Homie, don't play that. What's with the gender specific terms, yo? (Comedienne I don't mind, although it's pretty much the most useless gender-specific term ever. Because, you know, I don't hear much of a difference in the pronunciation from comedian!)
I started correcting this (along with writing implement, not writing utensil) in ninth grade after I read a Reader's Digest article about archaic gender-specific terms for gender-neutral faculties. And at first I did it to mock the feminists, and then it morphed into more of a, "You know, actress is an annoying word! Why is a woman who acts any different than a man who acts? Call 'em actors." Little gender-specific terms are seemingly and usually harmless, but they continue to reinforce the notion women aren't as equal as men.
Don't get me wrong, girl power is silly. It just occurs to me every once in a while that I've taken for granted the opportunities I have. I love school, I can go to school, I can pursue whatever profession I want, thanks to Hillary I can run for President if I want. (Okay, yeah, that was a little sarcastic. Sorry.) And imagine, in some countries women can't vote. In some countries, women get acid poured on them if they try to go to school. People hated Margaret Thatcher, Golda Meir, Benazir Bhutto . . . taking my equality for granted is the surest way to lose it.

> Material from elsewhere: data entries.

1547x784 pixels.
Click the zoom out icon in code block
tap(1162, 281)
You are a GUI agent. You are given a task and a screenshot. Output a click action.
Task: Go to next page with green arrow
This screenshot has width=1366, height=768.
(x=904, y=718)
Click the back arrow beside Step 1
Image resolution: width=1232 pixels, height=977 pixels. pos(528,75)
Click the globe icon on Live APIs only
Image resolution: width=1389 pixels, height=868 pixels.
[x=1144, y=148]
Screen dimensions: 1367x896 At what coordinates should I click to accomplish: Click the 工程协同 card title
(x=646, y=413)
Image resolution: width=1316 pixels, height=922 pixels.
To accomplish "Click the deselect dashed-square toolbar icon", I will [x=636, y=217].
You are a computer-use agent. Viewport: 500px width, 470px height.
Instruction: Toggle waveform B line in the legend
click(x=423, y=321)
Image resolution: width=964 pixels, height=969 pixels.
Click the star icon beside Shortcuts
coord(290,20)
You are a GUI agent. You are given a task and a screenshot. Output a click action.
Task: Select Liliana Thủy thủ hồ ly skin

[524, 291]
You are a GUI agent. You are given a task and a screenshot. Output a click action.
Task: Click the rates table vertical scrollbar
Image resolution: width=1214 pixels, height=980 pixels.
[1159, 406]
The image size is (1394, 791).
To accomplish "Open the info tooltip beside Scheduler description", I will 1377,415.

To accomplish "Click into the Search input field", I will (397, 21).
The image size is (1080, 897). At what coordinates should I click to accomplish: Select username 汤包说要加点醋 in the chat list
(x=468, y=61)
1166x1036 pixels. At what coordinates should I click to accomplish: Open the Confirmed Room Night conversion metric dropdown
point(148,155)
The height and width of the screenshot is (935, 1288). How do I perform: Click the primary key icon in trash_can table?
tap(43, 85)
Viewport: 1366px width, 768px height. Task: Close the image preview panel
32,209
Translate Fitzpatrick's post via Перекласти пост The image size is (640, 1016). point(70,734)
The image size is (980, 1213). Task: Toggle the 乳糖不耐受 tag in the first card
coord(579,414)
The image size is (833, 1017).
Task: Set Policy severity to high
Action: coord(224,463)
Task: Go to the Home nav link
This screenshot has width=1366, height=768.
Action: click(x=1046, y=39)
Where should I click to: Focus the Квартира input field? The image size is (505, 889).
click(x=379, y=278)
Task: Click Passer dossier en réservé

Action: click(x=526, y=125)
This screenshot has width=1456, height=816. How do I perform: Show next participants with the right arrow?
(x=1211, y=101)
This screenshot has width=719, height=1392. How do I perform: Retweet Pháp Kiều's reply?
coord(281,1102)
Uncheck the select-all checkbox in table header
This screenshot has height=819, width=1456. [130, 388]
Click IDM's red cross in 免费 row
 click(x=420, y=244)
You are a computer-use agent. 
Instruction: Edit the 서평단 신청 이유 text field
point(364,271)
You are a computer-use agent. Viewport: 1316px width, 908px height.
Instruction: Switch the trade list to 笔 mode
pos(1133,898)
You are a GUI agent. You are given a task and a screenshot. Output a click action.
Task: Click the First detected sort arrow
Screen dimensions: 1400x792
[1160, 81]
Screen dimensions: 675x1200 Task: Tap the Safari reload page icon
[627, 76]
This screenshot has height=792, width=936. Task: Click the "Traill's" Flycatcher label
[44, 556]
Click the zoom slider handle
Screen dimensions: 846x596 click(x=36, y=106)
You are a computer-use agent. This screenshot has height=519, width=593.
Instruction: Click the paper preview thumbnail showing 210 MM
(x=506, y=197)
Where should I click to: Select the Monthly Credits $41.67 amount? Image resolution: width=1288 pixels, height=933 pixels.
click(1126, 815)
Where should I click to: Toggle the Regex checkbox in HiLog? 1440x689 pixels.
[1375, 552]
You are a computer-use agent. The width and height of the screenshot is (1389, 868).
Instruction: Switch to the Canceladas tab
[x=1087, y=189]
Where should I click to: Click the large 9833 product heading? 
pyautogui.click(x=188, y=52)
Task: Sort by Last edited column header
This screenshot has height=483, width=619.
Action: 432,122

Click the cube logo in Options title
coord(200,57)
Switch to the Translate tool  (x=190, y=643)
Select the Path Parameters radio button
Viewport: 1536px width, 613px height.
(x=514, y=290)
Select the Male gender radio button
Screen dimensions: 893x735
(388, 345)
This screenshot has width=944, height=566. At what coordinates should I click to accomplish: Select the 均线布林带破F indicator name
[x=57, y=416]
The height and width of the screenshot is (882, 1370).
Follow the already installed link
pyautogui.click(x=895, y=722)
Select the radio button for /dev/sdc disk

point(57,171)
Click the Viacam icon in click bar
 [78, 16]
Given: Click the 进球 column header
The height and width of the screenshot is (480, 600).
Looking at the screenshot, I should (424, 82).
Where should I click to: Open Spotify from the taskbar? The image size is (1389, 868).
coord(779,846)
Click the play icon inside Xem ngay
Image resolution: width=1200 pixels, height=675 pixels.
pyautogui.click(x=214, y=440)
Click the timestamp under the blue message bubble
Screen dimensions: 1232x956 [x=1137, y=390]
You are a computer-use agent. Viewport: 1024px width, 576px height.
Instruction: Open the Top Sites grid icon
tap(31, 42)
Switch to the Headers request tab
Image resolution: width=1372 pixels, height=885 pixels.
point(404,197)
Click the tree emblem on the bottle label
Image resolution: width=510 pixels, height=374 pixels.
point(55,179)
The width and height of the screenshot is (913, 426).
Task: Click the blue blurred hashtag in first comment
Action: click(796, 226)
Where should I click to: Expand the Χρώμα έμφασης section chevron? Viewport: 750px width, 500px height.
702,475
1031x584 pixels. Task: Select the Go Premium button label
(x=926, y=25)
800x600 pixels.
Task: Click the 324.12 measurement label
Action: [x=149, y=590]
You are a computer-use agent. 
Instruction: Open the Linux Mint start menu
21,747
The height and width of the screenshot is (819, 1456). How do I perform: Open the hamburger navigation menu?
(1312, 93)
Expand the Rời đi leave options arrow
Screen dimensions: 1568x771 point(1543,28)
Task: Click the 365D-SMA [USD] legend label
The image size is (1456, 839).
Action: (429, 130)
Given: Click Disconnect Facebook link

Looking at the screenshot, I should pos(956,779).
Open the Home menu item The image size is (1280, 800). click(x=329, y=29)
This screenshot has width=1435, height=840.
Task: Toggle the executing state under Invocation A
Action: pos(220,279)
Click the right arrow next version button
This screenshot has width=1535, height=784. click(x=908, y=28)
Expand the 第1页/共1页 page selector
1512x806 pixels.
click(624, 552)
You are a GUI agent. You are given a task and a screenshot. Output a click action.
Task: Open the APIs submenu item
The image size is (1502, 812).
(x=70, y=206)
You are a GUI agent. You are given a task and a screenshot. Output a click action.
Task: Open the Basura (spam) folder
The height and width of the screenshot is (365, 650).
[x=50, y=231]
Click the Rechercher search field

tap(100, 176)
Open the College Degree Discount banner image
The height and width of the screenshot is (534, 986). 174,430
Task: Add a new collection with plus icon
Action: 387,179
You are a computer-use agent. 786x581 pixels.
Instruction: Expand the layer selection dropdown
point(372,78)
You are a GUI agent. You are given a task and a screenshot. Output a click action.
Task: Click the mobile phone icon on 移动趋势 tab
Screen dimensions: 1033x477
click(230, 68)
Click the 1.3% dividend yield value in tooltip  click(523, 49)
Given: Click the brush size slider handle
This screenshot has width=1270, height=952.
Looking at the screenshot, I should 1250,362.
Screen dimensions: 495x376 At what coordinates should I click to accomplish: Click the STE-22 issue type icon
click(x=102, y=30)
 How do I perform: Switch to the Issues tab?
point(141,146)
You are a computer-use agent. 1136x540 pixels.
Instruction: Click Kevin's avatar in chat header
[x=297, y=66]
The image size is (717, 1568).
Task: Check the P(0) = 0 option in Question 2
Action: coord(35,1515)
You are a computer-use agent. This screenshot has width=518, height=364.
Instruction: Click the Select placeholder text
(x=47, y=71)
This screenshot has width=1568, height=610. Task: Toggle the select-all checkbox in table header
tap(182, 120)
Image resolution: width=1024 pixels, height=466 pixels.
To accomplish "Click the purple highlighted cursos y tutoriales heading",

At the same time, I hate acknowledging inequality of genders. It's like acknowledging racism. Racism will exist for as long as we have a word for it. Pointing out that women are sometimes still not regarded as equal in this world reinforces the existence of gender inequality. Same goes for agism. (Agism . . . nothing feels more strange than being hated or ignored because of your age.) Labels prove themselves futile over and over again.